If a higher sense of morals and decency is what we want to see from somebody across the table, certainly if we expect it of them, then we have to live that ourselves. If tolerance and compassion are what we want, and what we think people should be treated with, then we have to model that too. And not just because they made a claim to be something they’re not quite pulling off. There’s a reason that bothers us. There’s a reason almost anything bothers us about other people. It’s because we see some reflection of ourselves that we don’t like. It’s often not about the other person at all. So we can’t rightly call out the wrong in other people’s claims if we’re not living up to ours. None of us really have the moral room to be leveling accusations at others of not nailing things we haven’t nailed ourselves. And we certainly shouldn’t have the nerve to criticize someone for not perfecting what we haven’t even tried.
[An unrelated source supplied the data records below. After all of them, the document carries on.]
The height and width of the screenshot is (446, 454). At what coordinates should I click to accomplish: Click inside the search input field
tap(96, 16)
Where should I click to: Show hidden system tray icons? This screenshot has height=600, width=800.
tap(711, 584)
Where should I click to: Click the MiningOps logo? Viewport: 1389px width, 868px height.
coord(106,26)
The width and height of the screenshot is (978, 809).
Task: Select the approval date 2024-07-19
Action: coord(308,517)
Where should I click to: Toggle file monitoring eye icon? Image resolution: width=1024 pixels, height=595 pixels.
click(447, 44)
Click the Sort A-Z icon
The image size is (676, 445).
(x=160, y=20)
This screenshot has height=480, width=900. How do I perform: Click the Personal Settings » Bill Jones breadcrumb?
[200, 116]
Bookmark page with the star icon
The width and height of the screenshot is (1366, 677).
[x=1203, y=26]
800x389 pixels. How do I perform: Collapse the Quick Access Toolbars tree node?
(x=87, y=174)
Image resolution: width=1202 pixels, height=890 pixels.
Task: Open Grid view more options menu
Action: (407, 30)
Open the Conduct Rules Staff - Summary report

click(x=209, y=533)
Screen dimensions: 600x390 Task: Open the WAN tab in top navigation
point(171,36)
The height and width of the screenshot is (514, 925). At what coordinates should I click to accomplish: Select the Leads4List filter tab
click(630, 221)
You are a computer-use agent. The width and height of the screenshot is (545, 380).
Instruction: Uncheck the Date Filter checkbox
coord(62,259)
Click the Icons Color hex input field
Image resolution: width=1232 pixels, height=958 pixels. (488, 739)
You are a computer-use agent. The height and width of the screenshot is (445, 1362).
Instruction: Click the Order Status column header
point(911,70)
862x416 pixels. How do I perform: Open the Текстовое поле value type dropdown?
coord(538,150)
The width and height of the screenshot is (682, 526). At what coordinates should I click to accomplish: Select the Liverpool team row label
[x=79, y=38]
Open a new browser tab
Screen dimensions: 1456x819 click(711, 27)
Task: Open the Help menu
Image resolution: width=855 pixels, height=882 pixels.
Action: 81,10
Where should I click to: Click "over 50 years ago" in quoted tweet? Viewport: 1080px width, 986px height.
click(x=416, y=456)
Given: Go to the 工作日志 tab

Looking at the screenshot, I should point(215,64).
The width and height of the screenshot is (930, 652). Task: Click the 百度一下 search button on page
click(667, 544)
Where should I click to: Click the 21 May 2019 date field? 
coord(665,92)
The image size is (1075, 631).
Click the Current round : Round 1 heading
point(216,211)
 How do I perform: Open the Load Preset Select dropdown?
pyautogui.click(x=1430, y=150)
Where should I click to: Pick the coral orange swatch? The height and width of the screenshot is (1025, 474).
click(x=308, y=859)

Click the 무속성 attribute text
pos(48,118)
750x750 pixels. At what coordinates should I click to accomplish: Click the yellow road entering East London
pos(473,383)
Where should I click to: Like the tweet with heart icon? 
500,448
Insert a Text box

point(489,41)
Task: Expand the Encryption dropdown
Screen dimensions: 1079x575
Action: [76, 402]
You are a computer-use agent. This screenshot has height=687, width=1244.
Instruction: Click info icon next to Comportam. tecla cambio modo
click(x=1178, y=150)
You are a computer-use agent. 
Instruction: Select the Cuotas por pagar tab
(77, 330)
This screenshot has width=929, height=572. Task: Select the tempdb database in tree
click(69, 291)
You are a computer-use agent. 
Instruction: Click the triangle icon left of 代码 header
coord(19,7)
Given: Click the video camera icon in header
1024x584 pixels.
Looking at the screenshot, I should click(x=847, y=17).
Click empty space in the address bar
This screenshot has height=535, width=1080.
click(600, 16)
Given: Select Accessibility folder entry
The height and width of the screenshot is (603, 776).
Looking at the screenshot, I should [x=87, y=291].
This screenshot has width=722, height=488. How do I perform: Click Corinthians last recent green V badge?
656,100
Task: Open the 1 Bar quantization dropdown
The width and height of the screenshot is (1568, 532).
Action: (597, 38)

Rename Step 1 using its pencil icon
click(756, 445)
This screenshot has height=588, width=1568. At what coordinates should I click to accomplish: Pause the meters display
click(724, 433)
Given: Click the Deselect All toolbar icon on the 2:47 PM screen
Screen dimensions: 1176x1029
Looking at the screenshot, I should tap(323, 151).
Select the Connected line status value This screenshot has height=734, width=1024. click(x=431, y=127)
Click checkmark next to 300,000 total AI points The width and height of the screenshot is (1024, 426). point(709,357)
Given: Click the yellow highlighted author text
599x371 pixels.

Because deep down, we’re the ones we’re really mad at.

And that’s because in the deepest sense of reality, we are only our own responsibility, and it bothers us. We try to reach outward and get away from that itching responsibility, and give it to anybody else who will take it. We know that other people are doing the same thing. We think we can help each other by taking on each other’s existential loads. It takes so much of our lives just to figure out that taking ourselves on is the only thing that scratches that itch, before we even start trying. And it’s hard. We’re with ourselves all the time, and we annoy the hell out of ourselves. But we’re also the only ones who can do anything about it.

We are only our own responsibility.

We simply can not try to control what other people do, what they say, how they say it, how they behave, how they feel, how they act, or how they react. It will never work. All we can control is ourselves: what we do, what we say, how we say it, how we behave, how we act, and how we react. We can’t choose other people’s responses to any problems. We can only choose our own. We demonstrate. And if we fill all of our time lashing out, criticizing others, and blaming them for everything that’s wrong, we’re not taking any responsibility for ourselves at all. We’re doing the complete opposite. We’re acting like children who don’t know better. We are not free. And we won’t be until we take the responsibility that comes with freedom.

Does this mean we should let others get away with what’s wrong? No. Responding to problems is necessary. Somebody has to, and sometimes it’s your turn, sometimes even when it’s “not my problem”. When we come across a wrong, we get to decide whether we’re going to respond or pass. Fix it, or let it go. Quite often we’ll feel worse about letting something go wrong, than trying to fix it and failing. Our instincts tell us this, if we listen. Inside we know, and we can’t escape knowing. So making things right is the right thing to do. But we have to show what’s right, not just say it. And some things we just can’t fix.

However, spitting venom in a social media post, a meme, or a comment box doesn’t make anything right. Taking that anger out into the real world, mentally, verbally, or physically, definitely doesn’t make anything right. We make things right with our positive actions, one thing at a time. Sometimes we don’t get it right. And we can’t take responsibility for the whole country or the whole world at once. But we can take care of it, if enough of us take our responsibilities. Just ours. Not theirs.